傅惊梅没有自己管理的意思,以后她肯定是要东奔西跑的,让父子俩做个”职业经理人“就不错。横竖有大虎在父子俩神魂中留下的种子,他们也翻不出天去。
胡不归大喜过望,当即又动了让儿子给傅惊梅作长随的念头。好在他混迹商场,最会察言观色,在霍伯彦那宛如实质化的锐利眼神中打了个哈哈,没敢再提。
事情已定,胡不归立刻大包大揽了傅惊梅买下的茶园。
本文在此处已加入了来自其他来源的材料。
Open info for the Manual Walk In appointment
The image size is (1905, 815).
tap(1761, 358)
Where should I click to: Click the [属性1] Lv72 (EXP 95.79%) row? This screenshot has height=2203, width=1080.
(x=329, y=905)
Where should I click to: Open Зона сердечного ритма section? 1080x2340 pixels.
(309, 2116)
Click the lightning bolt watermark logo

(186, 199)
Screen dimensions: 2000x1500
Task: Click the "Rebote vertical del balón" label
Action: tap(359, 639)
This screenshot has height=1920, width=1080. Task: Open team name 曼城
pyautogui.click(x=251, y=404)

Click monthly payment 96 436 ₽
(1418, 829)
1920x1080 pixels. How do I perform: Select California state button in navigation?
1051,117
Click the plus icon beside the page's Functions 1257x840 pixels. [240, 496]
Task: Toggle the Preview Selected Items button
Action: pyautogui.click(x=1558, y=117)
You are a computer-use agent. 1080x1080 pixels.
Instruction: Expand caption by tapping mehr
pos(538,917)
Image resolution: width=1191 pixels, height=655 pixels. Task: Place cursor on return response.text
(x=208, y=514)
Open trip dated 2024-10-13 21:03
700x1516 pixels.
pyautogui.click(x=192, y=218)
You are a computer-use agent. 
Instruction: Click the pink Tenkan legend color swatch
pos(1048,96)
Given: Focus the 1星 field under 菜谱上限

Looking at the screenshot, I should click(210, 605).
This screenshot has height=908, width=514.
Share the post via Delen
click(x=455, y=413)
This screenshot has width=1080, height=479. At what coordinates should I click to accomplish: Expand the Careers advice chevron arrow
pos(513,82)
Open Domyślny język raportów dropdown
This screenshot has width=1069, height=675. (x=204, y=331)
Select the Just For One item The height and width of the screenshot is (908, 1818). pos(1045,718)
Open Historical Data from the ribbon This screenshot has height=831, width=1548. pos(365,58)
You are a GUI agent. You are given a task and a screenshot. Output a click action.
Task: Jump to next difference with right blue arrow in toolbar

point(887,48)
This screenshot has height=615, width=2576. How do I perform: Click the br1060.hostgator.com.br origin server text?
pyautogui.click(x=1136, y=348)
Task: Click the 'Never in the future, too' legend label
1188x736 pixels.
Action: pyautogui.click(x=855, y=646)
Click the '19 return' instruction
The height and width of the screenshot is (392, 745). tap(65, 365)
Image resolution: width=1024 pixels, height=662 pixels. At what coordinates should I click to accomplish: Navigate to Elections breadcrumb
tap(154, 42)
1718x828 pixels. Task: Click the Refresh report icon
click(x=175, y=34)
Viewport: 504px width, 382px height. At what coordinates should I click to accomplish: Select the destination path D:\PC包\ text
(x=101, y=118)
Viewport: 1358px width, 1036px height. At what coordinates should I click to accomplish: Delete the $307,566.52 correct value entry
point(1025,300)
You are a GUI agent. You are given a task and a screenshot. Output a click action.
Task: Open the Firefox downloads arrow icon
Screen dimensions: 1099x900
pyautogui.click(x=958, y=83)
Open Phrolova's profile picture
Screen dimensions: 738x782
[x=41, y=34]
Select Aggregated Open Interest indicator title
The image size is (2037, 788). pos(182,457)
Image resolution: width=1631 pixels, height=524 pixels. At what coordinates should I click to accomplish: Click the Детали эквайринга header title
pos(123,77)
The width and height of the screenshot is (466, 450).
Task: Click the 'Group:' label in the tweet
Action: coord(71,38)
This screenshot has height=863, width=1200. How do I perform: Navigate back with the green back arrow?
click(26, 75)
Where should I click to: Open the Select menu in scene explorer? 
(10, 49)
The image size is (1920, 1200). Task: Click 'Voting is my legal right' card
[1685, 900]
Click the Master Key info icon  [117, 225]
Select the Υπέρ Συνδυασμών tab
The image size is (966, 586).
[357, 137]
他手下劳动力充足,很快将茶园打理得井井有条。
傅惊梅乐得如此,她也很发愁西南的人手问题。想派亲信吧?对当地是在两眼一抹黑,语言文化气候,没一样熟悉的。直接在当地招揽吧?员工质量难以保证,难免混进来些来历不明的人。
胡不归相助,弊端虽然也有,但的确强过她自己摸着石头过河。傅惊梅拟定了一些基础章程交给胡不归,便在对方的隐晦的催促中着手调查起来。
一个月很快过去,调查不能说是举步维艰,只能说是毫无进展。想那胡不归也是一方豪富,他花了几十年都没破局的困境,怎么可能到了她这就迎刃而解。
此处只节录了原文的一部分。